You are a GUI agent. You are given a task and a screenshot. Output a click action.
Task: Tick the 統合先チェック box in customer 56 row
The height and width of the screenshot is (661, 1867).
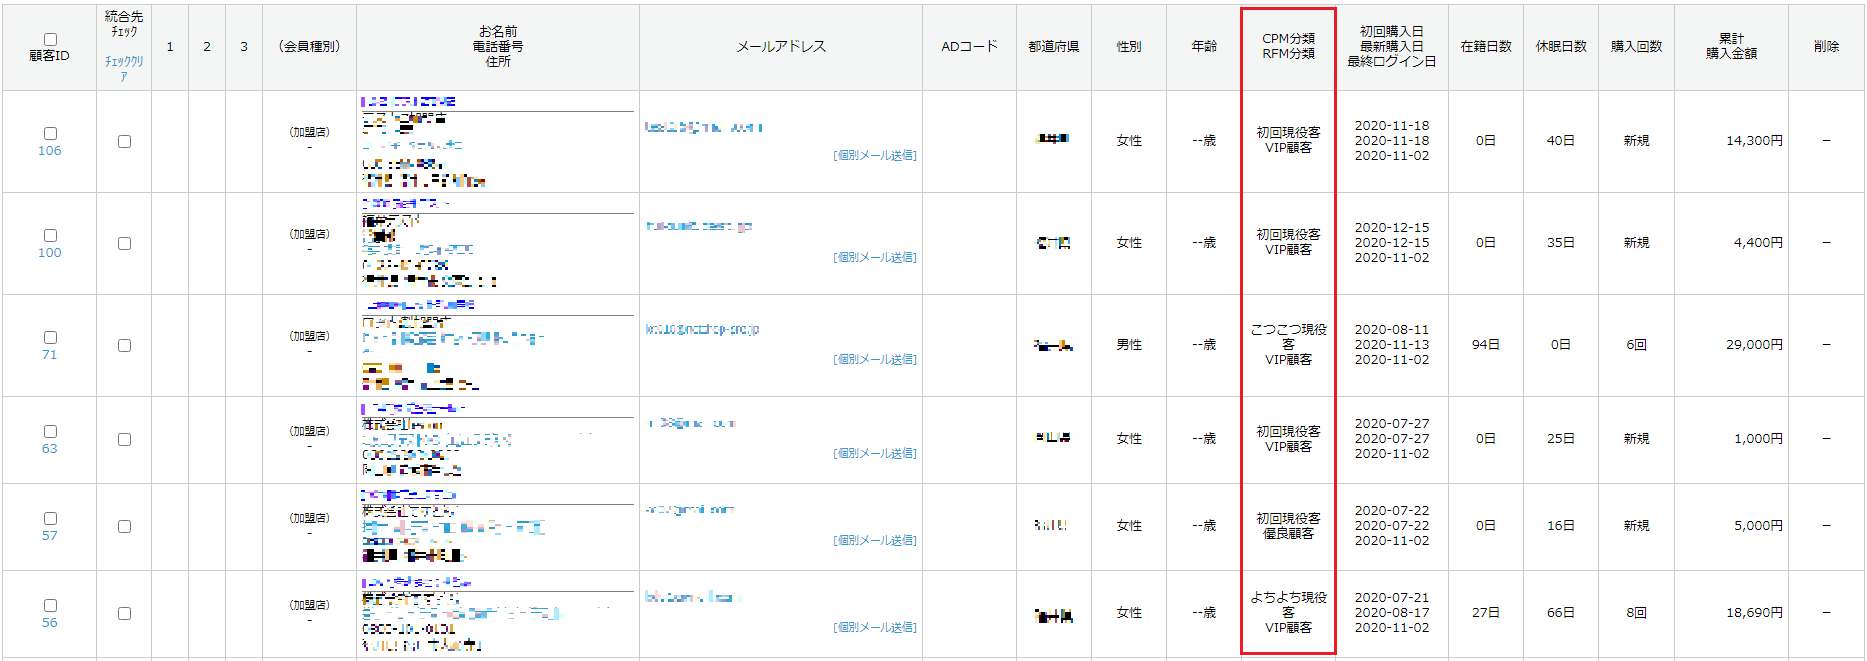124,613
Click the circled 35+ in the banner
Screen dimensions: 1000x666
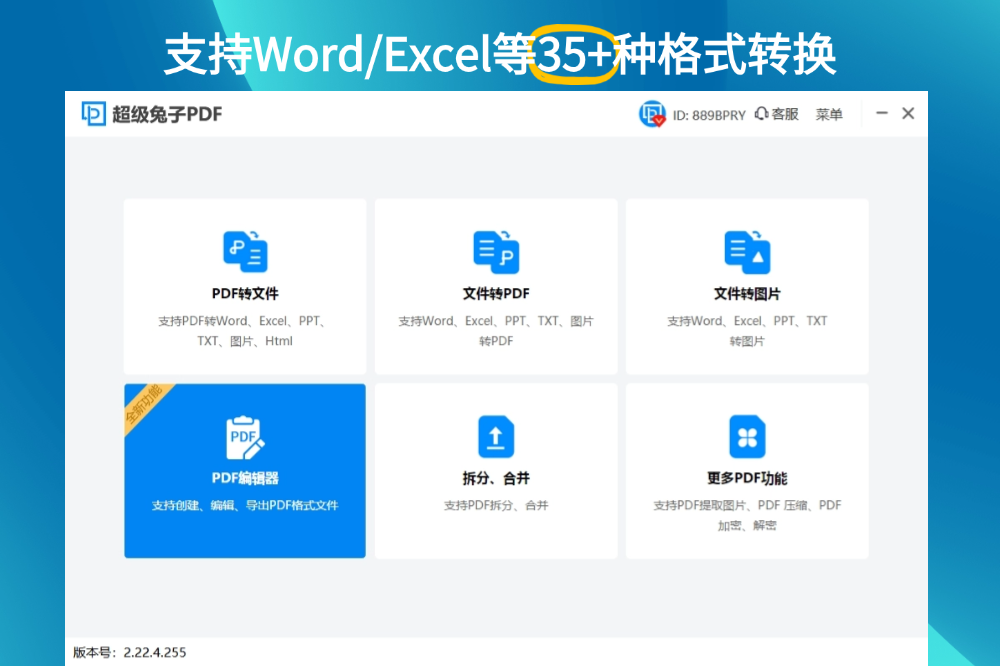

* * * *

* WHAT NEEDS TO BE DONE *
All that is required is the lines from the line containing "Click the circled 35+ in the banner" through the end of the records above, copied exactly, and none of the pictures.

* TASK SOLUTION *
Click the circled 35+ in the banner
Screen dimensions: 1000x666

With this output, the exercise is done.